We noted very low concentrations of 25(OH)D and a very high prevalence of insufficiency (61%) in a sample of adult African American men in the Philadelphia region, indicating a more severe problem of hypovitaminosis D than has been reported previously among African American men [
6,
7,
17,
18,
20,
21]. Comparison with previous studies is difficult because different cutpoints have been used to define insufficiency, and also because we did not use an external control to permit comparison with results from other laboratories. The lower mean 25(OH)D concentration in our sample than in African American men in Massachusetts (17–25 ng/mL) [
6,
7] and Washington, DC (18 ng/mL) [
18] may be due to variability in methods [
22,
23]. However, mean 25(OH)D concentration during summer months in our sample is only slightly lower than the mean of ~20 ng/mL estimated for black participants in the Third National Health and Nutrition Examination Survey, which was conducted during the summer in northern states and during the winter in southern states [
21,
24]. It is comparable to mean concentrations estimated for black adults in regions with greater sun exposure – in particular, Arizona (18.2 ng/mL) [
20], California (18.1 ng/mL) [
25], and the South (19.0 ng/mL) [
17]. This context supports the plausibility of the low vitamin D status observed in our sample.
We found large differences in vitamin D status by season, confirming the substantial contribution of season, particularly winter, to severe vitamin D insufficiency. We also found an association of physical activity with vitamin D status but could not assess whether the association could be attributed to sun exposure with outdoor activity [
26-
28]. The significant associations for intakes of supplemental vitamin D and milk indicate the importance of measures to increase vitamin D intake to improve vitamin D status. In multivariate analyses, vitamin D supplement use increased mean 25(OH)D concentrations by 4.5 ng/mL, and milk consumption of at least 3.5 times per week increased concentrations by 3.3 ng/mL relative to consumption of less than once per week. However, even among men with total (dietary and supplemental) vitamin D intake of >400 IU/day, the recommended intake for men over 50 years of age [
5], 55% had 25(OH)D concentrations <15 ng/mL, suggesting that current dietary recommendations are not adequate to achieve optimal vitamin D concentrations in this population.
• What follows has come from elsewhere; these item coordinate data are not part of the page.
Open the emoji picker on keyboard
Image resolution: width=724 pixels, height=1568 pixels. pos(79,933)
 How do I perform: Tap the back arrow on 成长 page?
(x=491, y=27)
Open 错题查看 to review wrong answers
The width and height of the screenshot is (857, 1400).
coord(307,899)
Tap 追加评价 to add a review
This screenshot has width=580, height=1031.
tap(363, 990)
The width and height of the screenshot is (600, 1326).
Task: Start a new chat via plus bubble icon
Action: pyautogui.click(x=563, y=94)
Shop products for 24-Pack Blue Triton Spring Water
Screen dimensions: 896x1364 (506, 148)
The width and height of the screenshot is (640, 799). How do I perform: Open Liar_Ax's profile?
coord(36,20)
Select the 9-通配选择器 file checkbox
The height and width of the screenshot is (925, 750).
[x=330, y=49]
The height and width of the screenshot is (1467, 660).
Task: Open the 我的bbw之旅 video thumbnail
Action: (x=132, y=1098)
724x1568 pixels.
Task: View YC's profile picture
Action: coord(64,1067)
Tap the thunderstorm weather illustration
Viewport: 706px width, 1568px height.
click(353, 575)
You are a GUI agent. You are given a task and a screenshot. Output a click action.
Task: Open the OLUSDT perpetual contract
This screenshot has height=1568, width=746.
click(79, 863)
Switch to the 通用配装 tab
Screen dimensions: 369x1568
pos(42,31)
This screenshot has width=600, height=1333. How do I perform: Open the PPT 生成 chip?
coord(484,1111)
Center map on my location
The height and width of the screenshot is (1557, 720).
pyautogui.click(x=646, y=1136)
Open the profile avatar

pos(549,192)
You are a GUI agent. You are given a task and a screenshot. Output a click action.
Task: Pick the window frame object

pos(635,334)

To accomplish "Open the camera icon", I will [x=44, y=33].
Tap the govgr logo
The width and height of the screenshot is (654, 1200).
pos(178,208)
The significant association between BMI and 25(OH)D concentrations in bivariate analyses was attenuated after adjustment for season of blood draw. In our sample, BMI was significantly higher in the winter (31.2 kg/m
2) than in the summer (28.2 kg/m
2), a phenomenon that has been noted in other studies [
29,
30]. The lack of association between BMI and 25(OH)D concentrations in our sample differs from previous studies, conducted primarily in white populations, that have noted an inverse association between the two [
31]. Other evidence exists to suggest that adiposity may not be as strong a predictor of low vitamin D status among African Americans as it is in whites [
14,
32,
33].
A limitation of our study is that detailed information on sun exposure, such as time spent outdoors, sunscreen use, and other sun protection behaviors, was not available. Additionally, 21% (N = 40) of our sample completed their questionnaires over a year before collection of their blood sample used in these analyses; however, analyses excluding these men produced no meaningful differences from results based on the full sample. Self-selection into the high risk program may have biased our estimates or may limit generalizability of our results, but African American men were required to meet no eligibility criteria to enroll in the program other than having no personal history of prostate cancer. Further, we saw no association of family history of prostate cancer with 25(OH)D levels (data not shown), nor is there reason to expect that self-selection into the program would be related to major determinants of vitamin D status. Our analysis included only 194 of the 440 African American men enrolled in PRAP. Men in our sample were more likely to be never smokers than were men not included in the analysis (62% vs. 48%), but the two groups were otherwise similar with respect to age, education level, BMI, and participation in recreational physical activity (data not shown).